Assessment of the Accuracy of Modern Artificial Intelligence Chatbots in Responding to Endodontic Queries

Çakar, MELİS; Avcı, Ayşe; Düzgün, SALİH; Aslan, TUĞRUL; Hekimoğlu, Kübra

doi:10.1111/aej.70012

Assessment of the Accuracy of Modern Artificial Intelligence Chatbots in Responding to Endodontic Queries

Çakar M., Avcı A. T. E., Düzgün S., Aslan T., Hekimoğlu K. N.

AUSTRALIAN ENDODONTIC JOURNAL, cilt.51, ss.732-739, 2025 (SCI-Expanded, Scopus)
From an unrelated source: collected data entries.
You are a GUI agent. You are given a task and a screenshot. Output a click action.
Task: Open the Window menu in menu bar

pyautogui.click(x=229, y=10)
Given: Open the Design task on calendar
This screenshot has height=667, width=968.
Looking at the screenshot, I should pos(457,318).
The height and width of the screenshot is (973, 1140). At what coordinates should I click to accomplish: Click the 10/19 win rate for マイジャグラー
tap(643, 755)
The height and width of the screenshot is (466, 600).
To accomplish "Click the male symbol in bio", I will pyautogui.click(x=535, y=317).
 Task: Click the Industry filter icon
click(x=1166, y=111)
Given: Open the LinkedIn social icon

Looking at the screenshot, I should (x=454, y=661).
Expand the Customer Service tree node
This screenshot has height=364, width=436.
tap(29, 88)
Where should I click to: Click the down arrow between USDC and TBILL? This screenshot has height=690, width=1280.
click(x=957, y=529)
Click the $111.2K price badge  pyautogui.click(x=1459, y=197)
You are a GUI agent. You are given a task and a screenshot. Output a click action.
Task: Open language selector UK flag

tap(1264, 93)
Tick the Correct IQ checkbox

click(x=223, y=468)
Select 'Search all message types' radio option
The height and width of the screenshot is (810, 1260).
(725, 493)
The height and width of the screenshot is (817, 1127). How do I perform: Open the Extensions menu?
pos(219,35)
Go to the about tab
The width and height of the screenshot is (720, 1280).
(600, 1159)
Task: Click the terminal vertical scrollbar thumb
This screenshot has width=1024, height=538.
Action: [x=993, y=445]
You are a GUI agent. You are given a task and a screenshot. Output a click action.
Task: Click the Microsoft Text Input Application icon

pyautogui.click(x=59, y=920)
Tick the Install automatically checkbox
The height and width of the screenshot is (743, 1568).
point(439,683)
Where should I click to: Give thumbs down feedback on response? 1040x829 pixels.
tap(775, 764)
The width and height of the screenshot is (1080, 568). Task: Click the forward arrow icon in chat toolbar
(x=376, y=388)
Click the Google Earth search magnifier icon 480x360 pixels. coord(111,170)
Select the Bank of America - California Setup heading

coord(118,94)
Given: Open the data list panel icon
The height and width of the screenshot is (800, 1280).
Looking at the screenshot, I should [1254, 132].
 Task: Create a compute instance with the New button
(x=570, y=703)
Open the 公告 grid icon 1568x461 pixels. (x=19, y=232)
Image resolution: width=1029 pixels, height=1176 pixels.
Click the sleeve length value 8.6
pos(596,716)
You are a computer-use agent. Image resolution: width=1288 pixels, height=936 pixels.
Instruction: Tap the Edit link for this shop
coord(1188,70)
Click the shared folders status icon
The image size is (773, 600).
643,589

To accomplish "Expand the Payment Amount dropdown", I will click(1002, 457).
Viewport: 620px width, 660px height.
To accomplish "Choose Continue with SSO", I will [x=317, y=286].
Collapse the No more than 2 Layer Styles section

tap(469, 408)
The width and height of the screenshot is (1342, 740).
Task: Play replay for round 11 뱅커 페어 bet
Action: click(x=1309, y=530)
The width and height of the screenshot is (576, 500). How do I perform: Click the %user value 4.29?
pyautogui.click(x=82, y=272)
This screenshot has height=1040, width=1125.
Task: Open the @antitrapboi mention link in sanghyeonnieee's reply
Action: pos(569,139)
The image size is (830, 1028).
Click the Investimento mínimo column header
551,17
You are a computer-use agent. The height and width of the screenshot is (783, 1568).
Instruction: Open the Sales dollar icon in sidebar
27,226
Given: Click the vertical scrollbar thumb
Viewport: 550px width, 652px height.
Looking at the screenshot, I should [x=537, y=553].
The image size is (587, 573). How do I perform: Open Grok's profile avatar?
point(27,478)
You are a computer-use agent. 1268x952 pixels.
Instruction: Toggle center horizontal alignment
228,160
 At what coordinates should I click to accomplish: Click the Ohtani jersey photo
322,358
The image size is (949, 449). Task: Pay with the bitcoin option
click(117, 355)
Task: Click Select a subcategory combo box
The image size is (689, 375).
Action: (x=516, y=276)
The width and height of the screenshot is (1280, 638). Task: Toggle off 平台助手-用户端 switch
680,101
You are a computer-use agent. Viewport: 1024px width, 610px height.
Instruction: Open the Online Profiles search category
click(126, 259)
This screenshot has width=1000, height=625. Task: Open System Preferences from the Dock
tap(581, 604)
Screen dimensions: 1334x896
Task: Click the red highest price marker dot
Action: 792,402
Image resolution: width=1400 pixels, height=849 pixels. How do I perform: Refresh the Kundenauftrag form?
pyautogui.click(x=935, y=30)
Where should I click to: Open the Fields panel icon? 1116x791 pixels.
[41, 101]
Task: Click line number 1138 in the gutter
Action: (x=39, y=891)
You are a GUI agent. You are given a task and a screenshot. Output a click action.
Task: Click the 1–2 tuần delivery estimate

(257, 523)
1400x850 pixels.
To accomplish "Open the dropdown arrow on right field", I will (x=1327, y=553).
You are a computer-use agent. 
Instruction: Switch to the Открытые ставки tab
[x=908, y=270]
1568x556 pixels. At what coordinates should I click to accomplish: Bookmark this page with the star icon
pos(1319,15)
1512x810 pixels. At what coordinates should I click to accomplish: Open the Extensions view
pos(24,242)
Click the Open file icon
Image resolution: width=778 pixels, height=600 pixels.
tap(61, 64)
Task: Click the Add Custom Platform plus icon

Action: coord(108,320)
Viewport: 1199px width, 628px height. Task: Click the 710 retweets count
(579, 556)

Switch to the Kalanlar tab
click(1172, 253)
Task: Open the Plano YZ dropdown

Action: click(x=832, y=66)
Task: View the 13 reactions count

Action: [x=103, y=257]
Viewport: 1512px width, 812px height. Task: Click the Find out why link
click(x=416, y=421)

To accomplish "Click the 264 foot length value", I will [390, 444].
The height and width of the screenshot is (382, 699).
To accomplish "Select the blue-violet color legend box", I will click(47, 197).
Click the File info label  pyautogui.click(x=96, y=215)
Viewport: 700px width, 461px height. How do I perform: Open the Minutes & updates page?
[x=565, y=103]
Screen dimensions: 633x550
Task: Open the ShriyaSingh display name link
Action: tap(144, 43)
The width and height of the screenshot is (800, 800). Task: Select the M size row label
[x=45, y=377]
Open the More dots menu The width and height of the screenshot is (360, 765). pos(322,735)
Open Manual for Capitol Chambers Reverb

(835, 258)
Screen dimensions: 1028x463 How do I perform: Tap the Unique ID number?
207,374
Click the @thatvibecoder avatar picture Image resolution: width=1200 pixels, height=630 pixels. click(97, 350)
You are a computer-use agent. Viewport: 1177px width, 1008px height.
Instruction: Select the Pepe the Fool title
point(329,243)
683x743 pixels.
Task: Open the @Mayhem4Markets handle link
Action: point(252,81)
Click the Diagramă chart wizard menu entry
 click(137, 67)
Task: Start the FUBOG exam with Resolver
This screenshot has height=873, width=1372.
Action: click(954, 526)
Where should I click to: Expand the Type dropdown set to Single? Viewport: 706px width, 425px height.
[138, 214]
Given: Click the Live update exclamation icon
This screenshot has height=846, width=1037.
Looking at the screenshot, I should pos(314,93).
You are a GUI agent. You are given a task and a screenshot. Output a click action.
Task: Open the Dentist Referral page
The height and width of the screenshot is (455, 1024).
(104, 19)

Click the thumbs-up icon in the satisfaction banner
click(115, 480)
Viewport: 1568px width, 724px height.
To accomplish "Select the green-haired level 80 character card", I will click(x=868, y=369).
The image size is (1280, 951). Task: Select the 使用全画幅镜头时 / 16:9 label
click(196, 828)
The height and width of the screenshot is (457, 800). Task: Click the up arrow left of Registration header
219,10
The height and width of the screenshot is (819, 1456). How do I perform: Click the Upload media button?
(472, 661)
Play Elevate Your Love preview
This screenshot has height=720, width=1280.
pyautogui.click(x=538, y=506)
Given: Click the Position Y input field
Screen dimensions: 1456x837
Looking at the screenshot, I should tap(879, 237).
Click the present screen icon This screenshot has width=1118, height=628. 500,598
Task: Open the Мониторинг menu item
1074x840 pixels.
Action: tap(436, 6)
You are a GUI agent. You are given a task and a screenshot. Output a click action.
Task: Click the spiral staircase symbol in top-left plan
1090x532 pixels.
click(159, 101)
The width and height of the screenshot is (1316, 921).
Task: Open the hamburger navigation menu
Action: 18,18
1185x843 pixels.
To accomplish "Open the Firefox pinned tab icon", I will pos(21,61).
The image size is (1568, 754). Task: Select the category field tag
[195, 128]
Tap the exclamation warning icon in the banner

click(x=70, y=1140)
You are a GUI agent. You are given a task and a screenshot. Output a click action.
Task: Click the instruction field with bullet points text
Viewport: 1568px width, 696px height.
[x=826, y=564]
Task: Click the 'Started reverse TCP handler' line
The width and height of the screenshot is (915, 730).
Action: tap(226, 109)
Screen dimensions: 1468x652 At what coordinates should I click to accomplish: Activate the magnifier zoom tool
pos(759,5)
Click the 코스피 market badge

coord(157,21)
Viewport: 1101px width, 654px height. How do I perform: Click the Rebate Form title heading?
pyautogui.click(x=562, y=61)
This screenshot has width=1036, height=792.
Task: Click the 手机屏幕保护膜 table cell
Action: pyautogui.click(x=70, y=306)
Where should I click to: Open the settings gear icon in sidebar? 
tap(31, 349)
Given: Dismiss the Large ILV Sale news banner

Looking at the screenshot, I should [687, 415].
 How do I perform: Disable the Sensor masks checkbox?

Yayın Türü: Makale / Tam Makale
Cilt numarası: 51
Basım Tarihi: 2025
Doi Numarası: 10.1111/aej.70012
Dergi Adı: AUSTRALIAN ENDODONTIC JOURNAL
Derginin Tarandığı İndeksler: Science Citation Index Expanded (SCI-EXPANDED), Scopus, MEDLINE
Sayfa Sayıları: ss.732-739
Anahtar Kelimeler: ChatGPT, clinical decision-making, diagnostic accuracy, Gemini, large language models
Erciyes Üniversitesi Adresli: Evet

Özet

This study aims to compare the accuracy of modern AI chatbots, including Gemini 1.5 Flash, Gemini 1.5 Pro, ChatGPT-3.5 and ChatGPT-4, in responding to endodontic questions and supporting clinicians. Forty yes/no questions covering 12 endodontic topics were formulated by three experts. Each question was presented to the AI models on the same day, with a new chat session initiated for each. The agreement between chatbot responses and expert consensus was assessed using Cohen's kappa test (p < 0.05). ChatGPT-3.5 demonstrated the highest accuracy (80%), followed by ChatGPT-4 (77.5%), Gemini 1.5 Pro (72.5%) and Gemini 1.5 Flash (60%). The agreement levels ranged from weak (ChatGPT models) to minimal (Gemini Flash). The findings indicate variability in chatbot performance, with ChatGPT models outperforming Gemini. However, reliance on AI-generated responses for clinical decision-making remains questionable. Future studies should incorporate more complex clinical scenarios and broader analytical approaches to enhance the assessment of AI chatbots in endodontics.